Près de deux ans après la révélation de son cancer, le roi Charles III a annoncé une "bonne nouvelle" dans sa lutte contre la maladie, qui lui permettra de suivre "un programme de traitement réduit" en 2026. Cette annonce a été faite dans un message télévisé pré-enregistré de six minutes, diffusé dans le cadre d’une émission de la télévision publique Channel 4 visant à encourager la prévention du cancer et à collecter des dons pour la recherche.

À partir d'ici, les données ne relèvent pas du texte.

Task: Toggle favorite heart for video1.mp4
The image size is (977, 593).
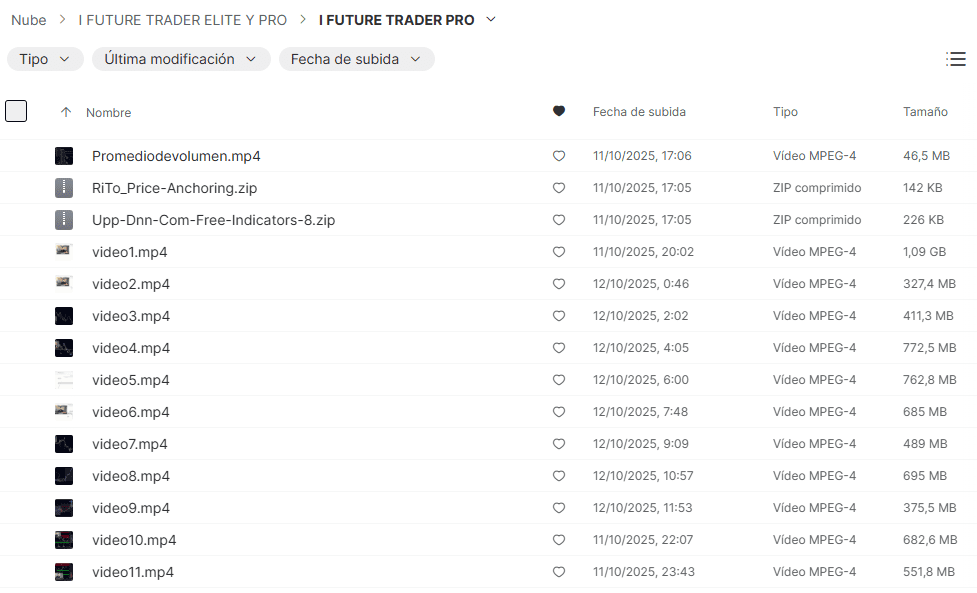Action: click(559, 252)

Un tournant personnel et médical
Le souverain de 77 ans a qualifié ce progrès de "tournant" et de "bénédiction", soulignant qu'il illustre "les avancées remarquables réalisées dans le traitement du cancer ces dernières années". Il espère que son expérience donnera du courage aux nombreuses personnes confrontées à cette maladie. "Ce tournant est à la fois une bénédiction personnelle et l’illustration des avancées remarquables réalisées dans le traitement du cancer ces dernières années. Une illustration qui j’espère donnera du courage aux 50 % d’entre nous qui seront diagnostiqués avec cette maladie à un moment de notre vie", a-t-il déclaré.
Appel au dépistage
Charles III a également encouragé les Britanniques à effectuer des tests de dépistage le plus tôt possible, insistant sur l'importance du diagnostic précoce. Il s'est dit "profondément troublé" d'apprendre qu'au moins neuf millions de personnes au Royaume-Uni ne font pas les tests proposés. "C’est au moins neuf millions d’occasions ratées d’obtenir un diagnostic précoce", a-t-il ajouté, avant de conclure : "Un dépistage sauve des vies, tout simplement."
Réactions politiques
Le Premier ministre Keir Starmer s'est félicité sur X de ce "puissant message" et a exprimé sa joie que le traitement du roi soit réduit l'an prochain. "Je sais que je parle pour le pays tout entier en disant que je suis heureux que son traitement contre le cancer soit réduit l’an prochain", a-t-il estimé.
Fin d'un tabou
Le roi, qui avait annoncé le 5 février 2024 souffrir d'un cancer sans en révéler la nature, n'a pas donné plus d'indications vendredi. Dans son message, il a cité à deux reprises le cancer de l'intestin, mais des sources royales ont précisé qu'il ne fallait y voir aucun lien personnel avec sa maladie. Cette annonce avait mis fin à un tabou : historiquement, les monarques restaient muets sur leur état de santé. Le mois suivant, la princesse Kate avait elle aussi annoncé être atteinte d'un cancer, avant de déclarer en janvier 2025 être en rémission.
Parcours médical du roi
En février 2024, le palais avait précisé que Charles avait entamé un programme de traitements réguliers, renonçant aux événements publics mais continuant à travailler chez lui. En avril 2024, il renouait avec les sorties en se rendant dans un centre londonien de traitement du cancer, accompagné de la reine Camilla. Ses médecins s'étaient alors dit "très encouragés par ses progrès". En mars 2025, le roi avait été brièvement admis à l'hôpital après avoir ressenti des effets secondaires de son traitement, un épisode qualifié de "petit accroc". En mai, interrogé par une fleuriste sur sa santé, il avait répondu d'un pouce levé : "J’aimerais croire que je tiens le bon bout".
Engagement public
Ces derniers mois, Charles a enchaîné les cérémonies, recevant Donald Trump pour une visite d'État, et effectué des déplacements au Royaume-Uni, au Canada et au Vatican. Il semble déterminé à communiquer sur son expérience face à la maladie et à remercier le personnel médical. Un diagnostic de cancer est "impressionnant et parfois effrayant", écrivait-il en avril dans une lettre de remerciements. Vendredi, il a répété qu'un tel diagnostic pouvait être "accablant".